ここで、車両用灯具10Aおよび比較例の車両用灯具における出射面43から出射される光の幅方向での輝度分布の差異を図7に示す。この比較例の車両用灯具は、実施例1で述べたものであり、導光体22に導光箇所30が設けられていないことを除くと、実施例1の車両用灯具10Aと同様の構成とされている。車両用灯具10Aは、図7に示すように、比較例の車両用灯具と比較して、入射面25と中央部との中間位置の輝度を最大で約21%抑制させているとともに、奥端面26近傍の輝度を最大で約18%上昇させている。
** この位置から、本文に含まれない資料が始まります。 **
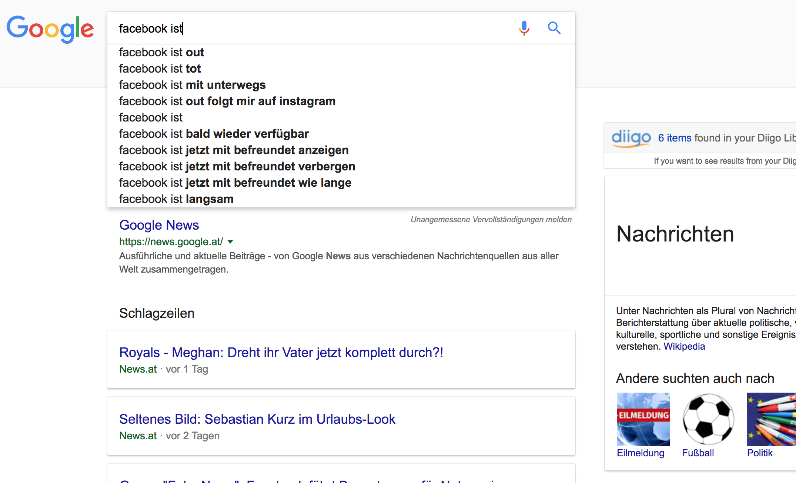Follow the Wikipedia link in Nachrichten panel
The width and height of the screenshot is (796, 483).
tap(684, 346)
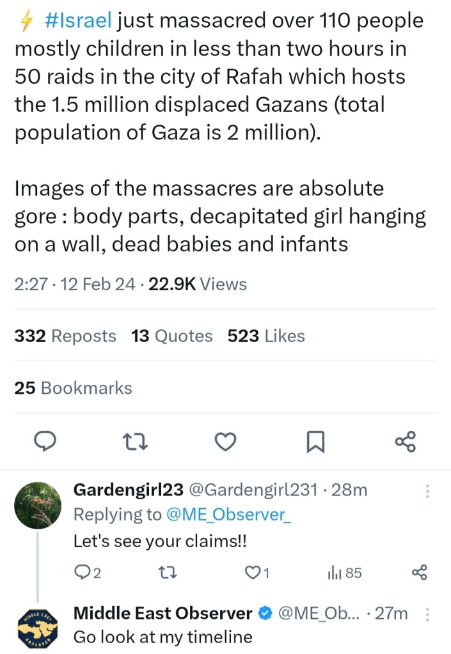Open the Gardengirl23 username
This screenshot has width=451, height=654.
point(129,490)
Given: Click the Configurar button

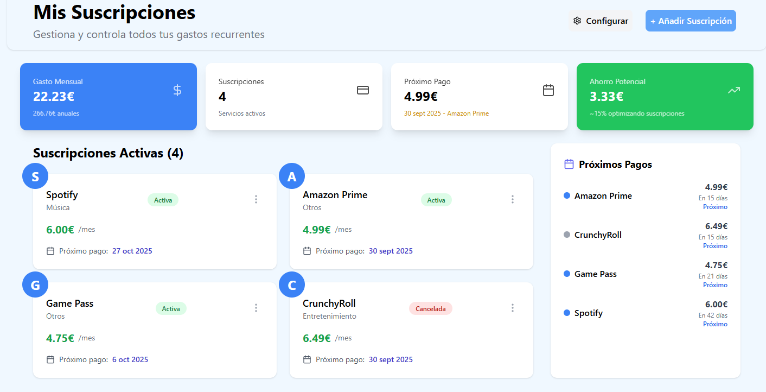Looking at the screenshot, I should pyautogui.click(x=601, y=21).
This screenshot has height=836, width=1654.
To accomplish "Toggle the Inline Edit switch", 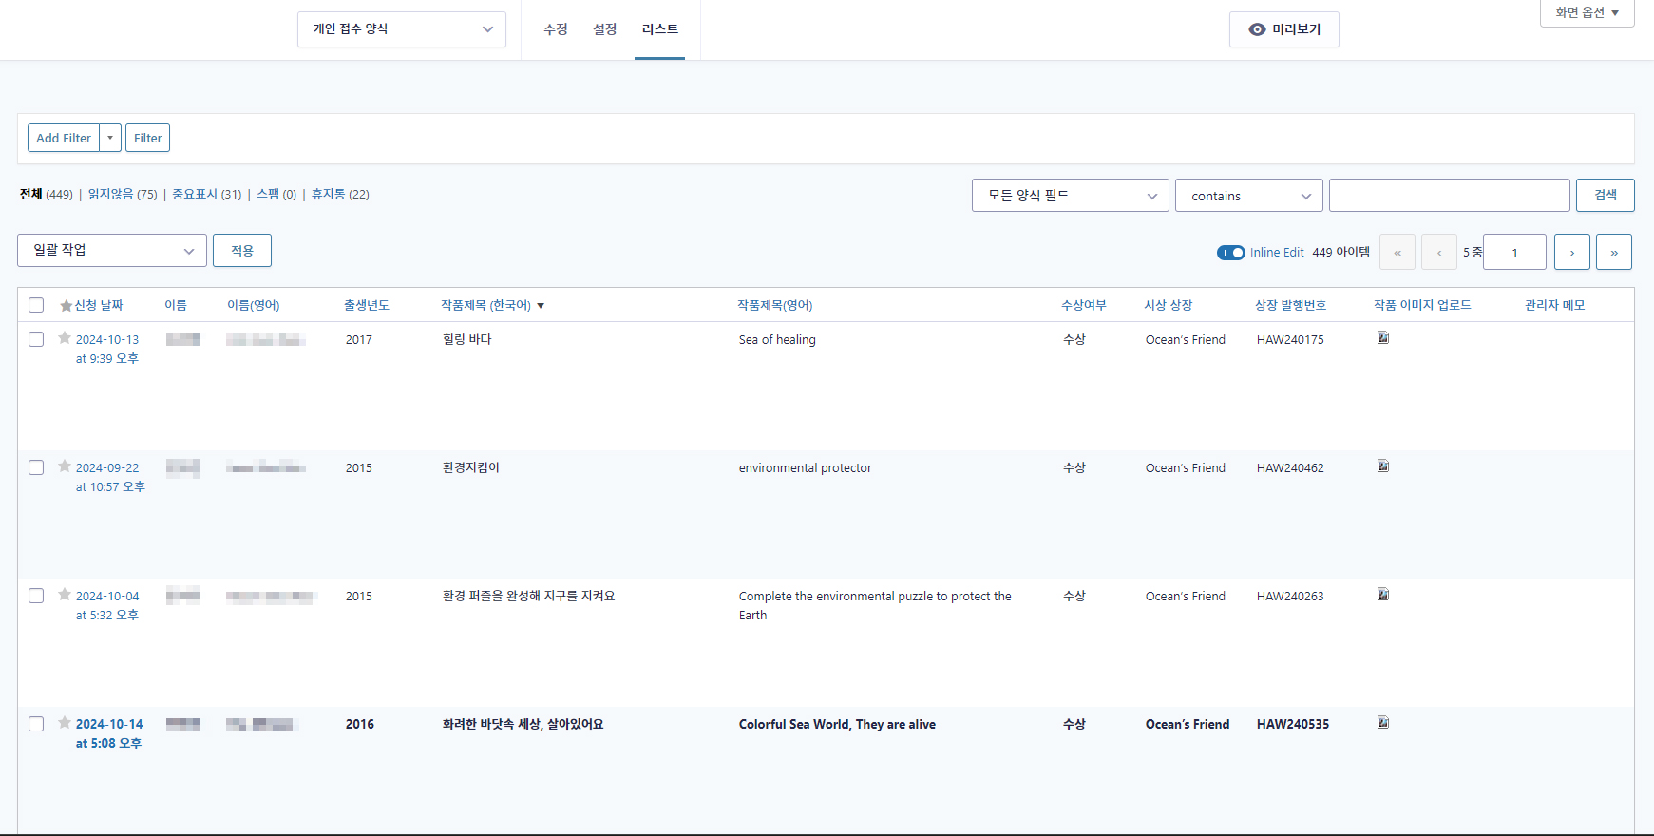I will point(1230,253).

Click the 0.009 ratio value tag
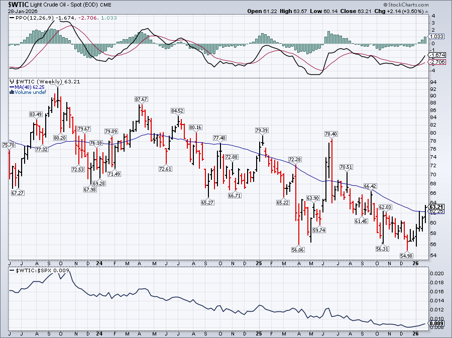(x=437, y=324)
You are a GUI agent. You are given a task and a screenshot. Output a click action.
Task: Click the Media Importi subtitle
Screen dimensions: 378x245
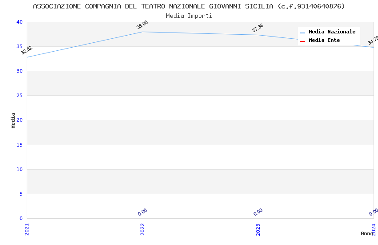(x=189, y=16)
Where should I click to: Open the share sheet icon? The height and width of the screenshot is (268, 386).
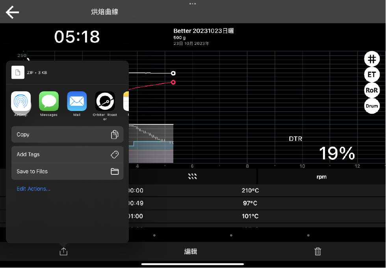point(63,251)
このことから、車両用灯具10Aは、比較例の車両用灯具と比較して、導光側面31Aを上記した楕円とした導光箇所30Aを設けることで、幅方向での輝度のバラつきを小さなものとして出射面43を全面に亘って光らせることができる。
実施例2の車両用灯具10Aは、基本的に実施例1の車両用灯具10と同様の構成であるので、実施例1と同様の効果を得られる。
それに加えて、車両用灯具10Aは、導光側面31Aの照射方向に直交する断面において、出射背面44に第1焦点f1を位置させるとともに第1焦点f1と光源21とを結ぶ直線と入射面25との交点に第2焦点f2を位置させた楕円としている。このため、車両用灯具10Aは、より多くの光を出射背面44における第1焦点f1の位置に導くことができ、幅方向での輝度のバラつきをより小さなものとして出射面43を全面に亘って光らせることができる。
したがって、本開示に係る車両用灯具としての実施例2の車両用灯具10Aは、導光体22Aにおける光源21から離れた奥端位置であっても明るさを向上できる。
以上、本開示の車両用灯具を各実施例に基づき説明してきたが、具体的な構成については各実施例に限られるものではなく、特許請求の範囲の各請求項に係る発明の要旨を逸脱しない限り、設計の変更や追加等は許容される。
なお、各実施例では、導光体22の出射背面44において、光源21の出射光軸と直交する方向に延びる凹部28aおよび凸部28bを交互に並べた反射部28を設けている。しかしながら、反射部28は、出射箇所40に導かれた光を出射面43へ向けて反射するものであればよく、各実施例の構成に限定されない。
また、各実施例では、導光体22の出射面43において、光源21の出射光軸方向に延びる凹部27aおよび凸部27bを交互に並べた拡散部27を設けている。しかしながら、拡散部27は、出射面43から出射する光を拡散するものであればよく、各実施例の構成に限定されない。また、拡散部27は、設けなくてもよく、各実施例の構成に限定されない。さらに、拡散部27は、導光箇所30における導光前面33に亘って設けられていたが、導光前面33には設けなくてもよく、各実施例の構成に限定されない。
さらに、各実施例では、単一の光源21を設けていたが、複数の光源を設けるものでもよく、各実施例の構成に限定されない。ここで、実施例2では、光源21の位置に基づく第2焦点f2に合わせて導光側面31Aを楕円形状としているが、複数の光源を用いる場合には各光源の位置に基づいて複数の楕円形状の面を設けてもよく、実施例2の構成に限定されない。